### Your objective
Would you give the entries below again, precisely as they are written?

### Saved data entries
------
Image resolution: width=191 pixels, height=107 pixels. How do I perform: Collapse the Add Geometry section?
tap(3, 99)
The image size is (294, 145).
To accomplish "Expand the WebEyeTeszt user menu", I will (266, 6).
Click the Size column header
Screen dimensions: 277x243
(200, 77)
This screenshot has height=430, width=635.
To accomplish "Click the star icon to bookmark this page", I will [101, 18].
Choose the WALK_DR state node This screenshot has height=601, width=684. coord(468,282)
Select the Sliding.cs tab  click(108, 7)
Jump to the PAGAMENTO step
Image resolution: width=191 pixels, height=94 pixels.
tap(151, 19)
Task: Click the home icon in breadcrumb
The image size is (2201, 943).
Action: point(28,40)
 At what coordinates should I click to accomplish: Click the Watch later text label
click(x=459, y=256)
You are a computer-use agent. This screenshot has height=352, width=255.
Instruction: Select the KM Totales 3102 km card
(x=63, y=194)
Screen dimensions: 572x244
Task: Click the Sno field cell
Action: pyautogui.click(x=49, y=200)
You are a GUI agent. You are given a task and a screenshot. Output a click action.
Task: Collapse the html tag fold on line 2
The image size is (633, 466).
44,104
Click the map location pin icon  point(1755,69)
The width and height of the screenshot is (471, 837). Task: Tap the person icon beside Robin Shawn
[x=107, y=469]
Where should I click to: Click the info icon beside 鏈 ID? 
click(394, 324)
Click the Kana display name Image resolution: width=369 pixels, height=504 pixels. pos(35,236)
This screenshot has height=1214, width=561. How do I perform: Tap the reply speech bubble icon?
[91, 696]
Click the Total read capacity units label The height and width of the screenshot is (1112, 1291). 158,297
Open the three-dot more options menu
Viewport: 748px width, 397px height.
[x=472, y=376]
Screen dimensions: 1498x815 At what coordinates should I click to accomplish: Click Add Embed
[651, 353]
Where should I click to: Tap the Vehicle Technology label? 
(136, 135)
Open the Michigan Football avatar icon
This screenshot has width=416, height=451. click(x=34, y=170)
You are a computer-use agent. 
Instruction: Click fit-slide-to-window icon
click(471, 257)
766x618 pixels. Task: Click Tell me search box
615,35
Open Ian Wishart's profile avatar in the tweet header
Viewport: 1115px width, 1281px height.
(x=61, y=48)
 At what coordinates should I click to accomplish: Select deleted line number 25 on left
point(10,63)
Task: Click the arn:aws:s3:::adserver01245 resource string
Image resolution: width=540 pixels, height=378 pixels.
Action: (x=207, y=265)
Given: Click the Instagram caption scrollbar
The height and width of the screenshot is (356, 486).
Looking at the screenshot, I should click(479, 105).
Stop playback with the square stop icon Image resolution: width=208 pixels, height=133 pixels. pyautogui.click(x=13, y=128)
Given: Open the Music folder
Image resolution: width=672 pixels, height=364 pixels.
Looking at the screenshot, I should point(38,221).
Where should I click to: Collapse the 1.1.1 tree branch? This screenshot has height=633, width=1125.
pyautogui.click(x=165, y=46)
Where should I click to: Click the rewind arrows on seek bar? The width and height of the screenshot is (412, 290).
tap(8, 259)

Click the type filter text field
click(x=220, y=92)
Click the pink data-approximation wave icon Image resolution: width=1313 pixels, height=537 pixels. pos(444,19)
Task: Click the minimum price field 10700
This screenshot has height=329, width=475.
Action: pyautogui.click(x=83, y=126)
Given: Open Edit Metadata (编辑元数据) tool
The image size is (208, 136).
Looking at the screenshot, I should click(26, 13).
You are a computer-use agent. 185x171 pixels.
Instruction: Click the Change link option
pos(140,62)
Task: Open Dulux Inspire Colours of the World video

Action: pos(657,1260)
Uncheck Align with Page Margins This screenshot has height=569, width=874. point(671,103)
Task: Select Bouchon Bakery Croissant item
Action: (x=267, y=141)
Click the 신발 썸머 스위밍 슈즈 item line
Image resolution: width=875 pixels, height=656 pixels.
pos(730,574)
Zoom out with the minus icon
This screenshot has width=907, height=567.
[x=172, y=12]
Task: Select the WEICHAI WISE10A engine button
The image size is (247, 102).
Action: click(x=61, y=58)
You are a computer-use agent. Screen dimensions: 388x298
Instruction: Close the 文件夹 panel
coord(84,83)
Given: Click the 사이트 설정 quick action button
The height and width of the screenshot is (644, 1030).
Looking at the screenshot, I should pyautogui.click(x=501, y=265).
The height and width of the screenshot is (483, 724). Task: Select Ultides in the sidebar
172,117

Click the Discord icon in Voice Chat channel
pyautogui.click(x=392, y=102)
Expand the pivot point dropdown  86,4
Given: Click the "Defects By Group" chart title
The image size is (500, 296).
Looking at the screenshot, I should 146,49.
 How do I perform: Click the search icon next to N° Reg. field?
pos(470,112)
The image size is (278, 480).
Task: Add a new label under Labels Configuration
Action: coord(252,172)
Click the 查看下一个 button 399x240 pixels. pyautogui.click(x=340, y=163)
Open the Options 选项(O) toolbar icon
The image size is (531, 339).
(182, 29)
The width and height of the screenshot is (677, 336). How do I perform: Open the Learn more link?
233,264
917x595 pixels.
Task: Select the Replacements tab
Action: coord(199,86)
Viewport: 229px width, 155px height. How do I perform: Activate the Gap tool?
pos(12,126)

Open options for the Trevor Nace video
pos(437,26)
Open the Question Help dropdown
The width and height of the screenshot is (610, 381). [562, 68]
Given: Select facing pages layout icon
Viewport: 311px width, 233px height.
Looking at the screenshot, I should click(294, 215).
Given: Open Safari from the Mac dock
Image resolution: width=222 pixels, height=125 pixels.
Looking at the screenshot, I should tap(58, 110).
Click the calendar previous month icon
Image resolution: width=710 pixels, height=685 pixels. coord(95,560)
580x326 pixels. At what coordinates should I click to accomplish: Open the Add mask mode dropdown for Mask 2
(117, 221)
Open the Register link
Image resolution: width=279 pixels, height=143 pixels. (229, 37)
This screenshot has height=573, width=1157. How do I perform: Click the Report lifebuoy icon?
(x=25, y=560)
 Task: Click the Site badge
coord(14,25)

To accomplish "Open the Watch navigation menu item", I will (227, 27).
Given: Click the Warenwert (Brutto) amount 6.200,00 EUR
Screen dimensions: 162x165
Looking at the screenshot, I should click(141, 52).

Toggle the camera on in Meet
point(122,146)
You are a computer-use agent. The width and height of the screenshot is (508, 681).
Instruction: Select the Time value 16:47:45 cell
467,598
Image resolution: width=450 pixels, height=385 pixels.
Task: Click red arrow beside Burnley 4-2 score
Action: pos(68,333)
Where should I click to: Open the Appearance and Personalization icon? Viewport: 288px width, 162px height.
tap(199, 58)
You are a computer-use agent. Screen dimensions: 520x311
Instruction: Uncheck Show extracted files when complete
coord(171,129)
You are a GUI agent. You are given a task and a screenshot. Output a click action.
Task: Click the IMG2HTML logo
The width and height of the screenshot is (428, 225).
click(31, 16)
------
### Output
Image resolution: width=191 pixels, height=107 pixels. How do I perform: Collapse the Add Geometry section?
tap(3, 99)
The image size is (294, 145).
To accomplish "Expand the WebEyeTeszt user menu", I will (266, 6).
Click the Size column header
Screen dimensions: 277x243
(200, 77)
This screenshot has height=430, width=635.
To accomplish "Click the star icon to bookmark this page", I will [101, 18].
Choose the WALK_DR state node This screenshot has height=601, width=684. coord(468,282)
Select the Sliding.cs tab  click(108, 7)
Jump to the PAGAMENTO step
Image resolution: width=191 pixels, height=94 pixels.
tap(151, 19)
Task: Click the home icon in breadcrumb
The image size is (2201, 943).
Action: point(28,40)
 At what coordinates should I click to accomplish: Click the Watch later text label
click(x=459, y=256)
You are a computer-use agent. This screenshot has height=352, width=255.
Instruction: Select the KM Totales 3102 km card
(x=63, y=194)
Screen dimensions: 572x244
Task: Click the Sno field cell
Action: pyautogui.click(x=49, y=200)
You are a GUI agent. You are given a task and a screenshot. Output a click action.
Task: Collapse the html tag fold on line 2
The image size is (633, 466).
44,104
Click the map location pin icon  point(1755,69)
The width and height of the screenshot is (471, 837). Task: Tap the person icon beside Robin Shawn
[x=107, y=469]
Where should I click to: Click the info icon beside 鏈 ID? 
click(394, 324)
Click the Kana display name Image resolution: width=369 pixels, height=504 pixels. pos(35,236)
This screenshot has height=1214, width=561. How do I perform: Tap the reply speech bubble icon?
[91, 696]
Click the Total read capacity units label The height and width of the screenshot is (1112, 1291). 158,297
Open the three-dot more options menu
Viewport: 748px width, 397px height.
[x=472, y=376]
Screen dimensions: 1498x815 At what coordinates should I click to accomplish: Click Add Embed
[651, 353]
Where should I click to: Tap the Vehicle Technology label? 
(136, 135)
Open the Michigan Football avatar icon
This screenshot has width=416, height=451. click(x=34, y=170)
You are a computer-use agent. 
Instruction: Click fit-slide-to-window icon
click(471, 257)
766x618 pixels. Task: Click Tell me search box
615,35
Open Ian Wishart's profile avatar in the tweet header
Viewport: 1115px width, 1281px height.
(x=61, y=48)
 At what coordinates should I click to accomplish: Select deleted line number 25 on left
point(10,63)
Task: Click the arn:aws:s3:::adserver01245 resource string
Image resolution: width=540 pixels, height=378 pixels.
Action: (x=207, y=265)
Given: Click the Instagram caption scrollbar
The height and width of the screenshot is (356, 486).
Looking at the screenshot, I should click(479, 105).
Stop playback with the square stop icon Image resolution: width=208 pixels, height=133 pixels. pyautogui.click(x=13, y=128)
Given: Open the Music folder
Image resolution: width=672 pixels, height=364 pixels.
Looking at the screenshot, I should point(38,221).
Where should I click to: Collapse the 1.1.1 tree branch? This screenshot has height=633, width=1125.
pyautogui.click(x=165, y=46)
Where should I click to: Click the rewind arrows on seek bar? The width and height of the screenshot is (412, 290).
tap(8, 259)

Click the type filter text field
click(x=220, y=92)
Click the pink data-approximation wave icon Image resolution: width=1313 pixels, height=537 pixels. pos(444,19)
Task: Click the minimum price field 10700
This screenshot has height=329, width=475.
Action: pyautogui.click(x=83, y=126)
Given: Open Edit Metadata (编辑元数据) tool
The image size is (208, 136).
Looking at the screenshot, I should click(26, 13).
You are a computer-use agent. 185x171 pixels.
Instruction: Click the Change link option
pos(140,62)
Task: Open Dulux Inspire Colours of the World video

Action: pos(657,1260)
Uncheck Align with Page Margins This screenshot has height=569, width=874. point(671,103)
Task: Select Bouchon Bakery Croissant item
Action: (x=267, y=141)
Click the 신발 썸머 스위밍 슈즈 item line
Image resolution: width=875 pixels, height=656 pixels.
pos(730,574)
Zoom out with the minus icon
This screenshot has width=907, height=567.
[x=172, y=12]
Task: Select the WEICHAI WISE10A engine button
The image size is (247, 102).
Action: click(x=61, y=58)
You are a computer-use agent. Screen dimensions: 388x298
Instruction: Close the 文件夹 panel
coord(84,83)
Given: Click the 사이트 설정 quick action button
The height and width of the screenshot is (644, 1030).
Looking at the screenshot, I should pyautogui.click(x=501, y=265).
The height and width of the screenshot is (483, 724). Task: Select Ultides in the sidebar
172,117

Click the Discord icon in Voice Chat channel
pyautogui.click(x=392, y=102)
Expand the pivot point dropdown  86,4
Given: Click the "Defects By Group" chart title
The image size is (500, 296).
Looking at the screenshot, I should 146,49.
 How do I perform: Click the search icon next to N° Reg. field?
pos(470,112)
The image size is (278, 480).
Task: Add a new label under Labels Configuration
Action: coord(252,172)
Click the 查看下一个 button 399x240 pixels. pyautogui.click(x=340, y=163)
Open the Options 选项(O) toolbar icon
The image size is (531, 339).
(182, 29)
The width and height of the screenshot is (677, 336). How do I perform: Open the Learn more link?
233,264
917x595 pixels.
Task: Select the Replacements tab
Action: coord(199,86)
Viewport: 229px width, 155px height. How do I perform: Activate the Gap tool?
pos(12,126)

Open options for the Trevor Nace video
pos(437,26)
Open the Question Help dropdown
The width and height of the screenshot is (610, 381). [562, 68]
Given: Select facing pages layout icon
Viewport: 311px width, 233px height.
Looking at the screenshot, I should click(294, 215).
Given: Open Safari from the Mac dock
Image resolution: width=222 pixels, height=125 pixels.
Looking at the screenshot, I should tap(58, 110).
Click the calendar previous month icon
Image resolution: width=710 pixels, height=685 pixels. coord(95,560)
580x326 pixels. At what coordinates should I click to accomplish: Open the Add mask mode dropdown for Mask 2
(117, 221)
Open the Register link
Image resolution: width=279 pixels, height=143 pixels. (229, 37)
This screenshot has height=573, width=1157. How do I perform: Click the Report lifebuoy icon?
(x=25, y=560)
 Task: Click the Site badge
coord(14,25)

To accomplish "Open the Watch navigation menu item", I will (227, 27).
Given: Click the Warenwert (Brutto) amount 6.200,00 EUR
Screen dimensions: 162x165
Looking at the screenshot, I should click(141, 52).

Toggle the camera on in Meet
point(122,146)
You are a computer-use agent. The width and height of the screenshot is (508, 681).
Instruction: Select the Time value 16:47:45 cell
467,598
Image resolution: width=450 pixels, height=385 pixels.
Task: Click red arrow beside Burnley 4-2 score
Action: pos(68,333)
Where should I click to: Open the Appearance and Personalization icon? Viewport: 288px width, 162px height.
tap(199, 58)
You are a computer-use agent. Screen dimensions: 520x311
Instruction: Uncheck Show extracted files when complete
coord(171,129)
You are a GUI agent. You are given a task and a screenshot. Output a click action.
Task: Click the IMG2HTML logo
The width and height of the screenshot is (428, 225).
click(31, 16)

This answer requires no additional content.